- Records shown:
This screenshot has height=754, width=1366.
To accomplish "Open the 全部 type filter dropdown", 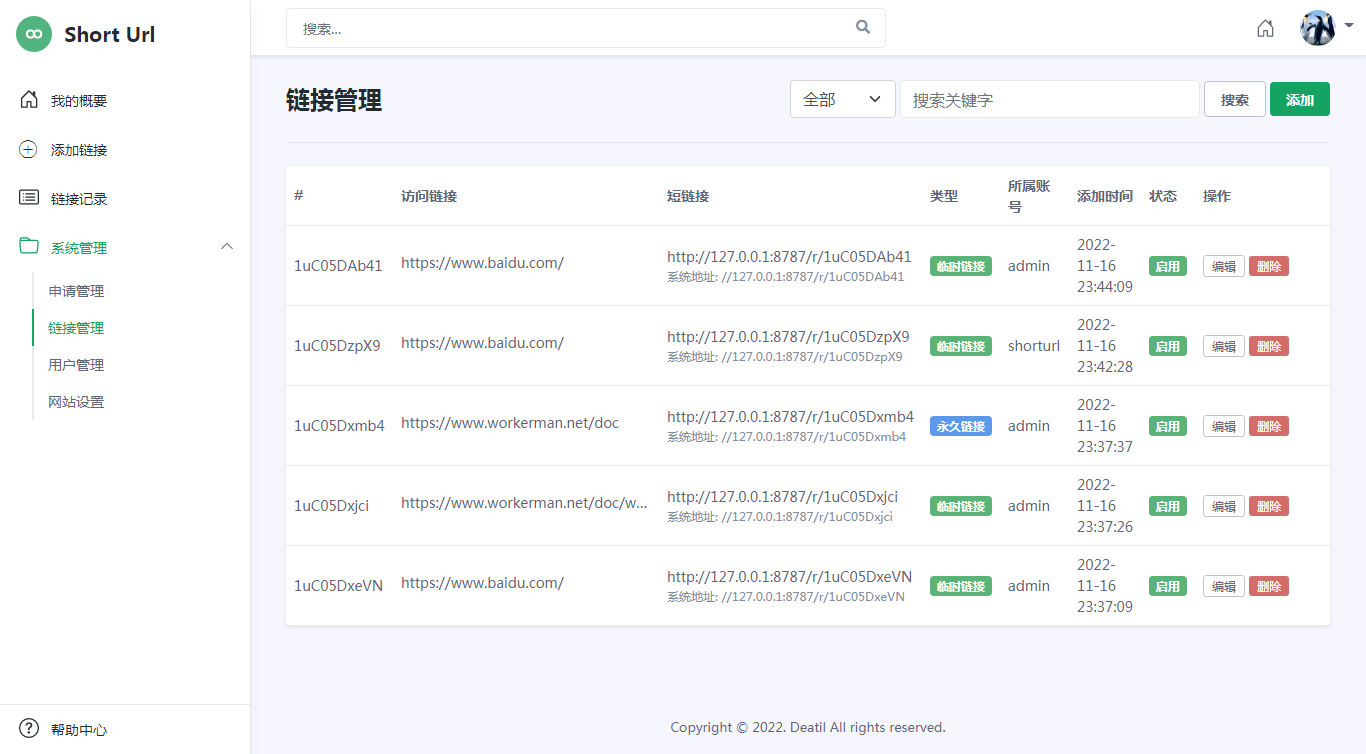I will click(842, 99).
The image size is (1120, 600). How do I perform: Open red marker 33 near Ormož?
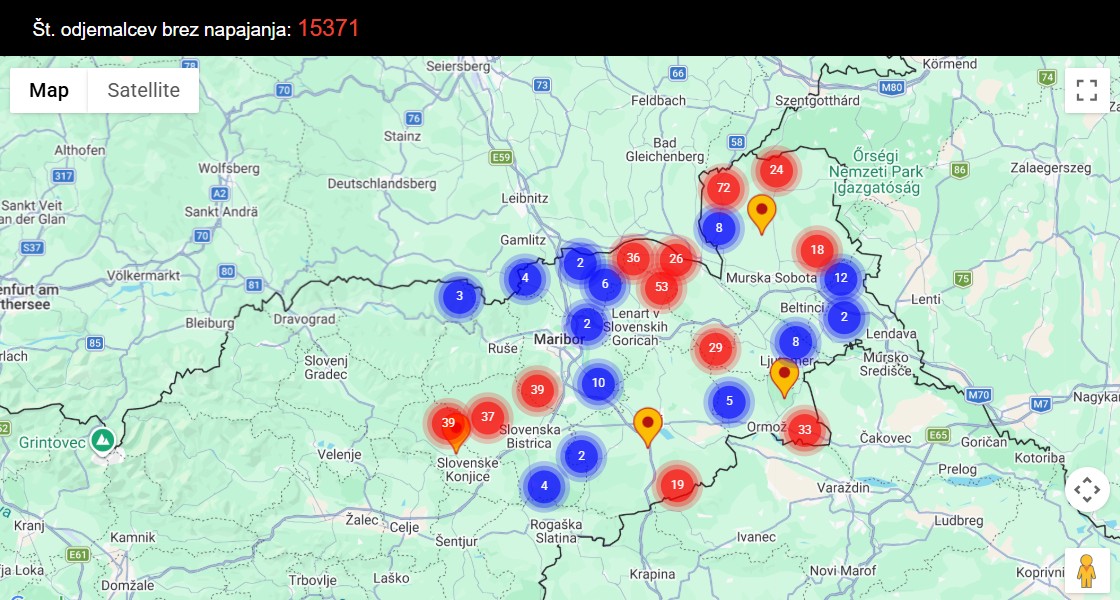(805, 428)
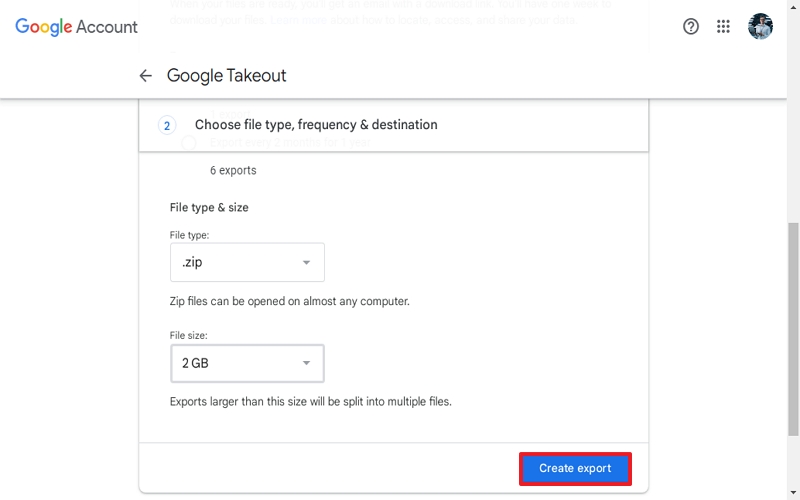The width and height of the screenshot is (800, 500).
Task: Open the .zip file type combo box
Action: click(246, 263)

- Exercise goal:
Your copy should run from the line that has "The image size" through the last line above, exactly, with both ends in and pictures out.

- Output of the exercise:
The image size is (1120, 600). How do I perform: Open red marker 33 near Ormož?
(805, 428)
The width and height of the screenshot is (800, 500).
Task: Open the .zip file type combo box
Action: click(246, 263)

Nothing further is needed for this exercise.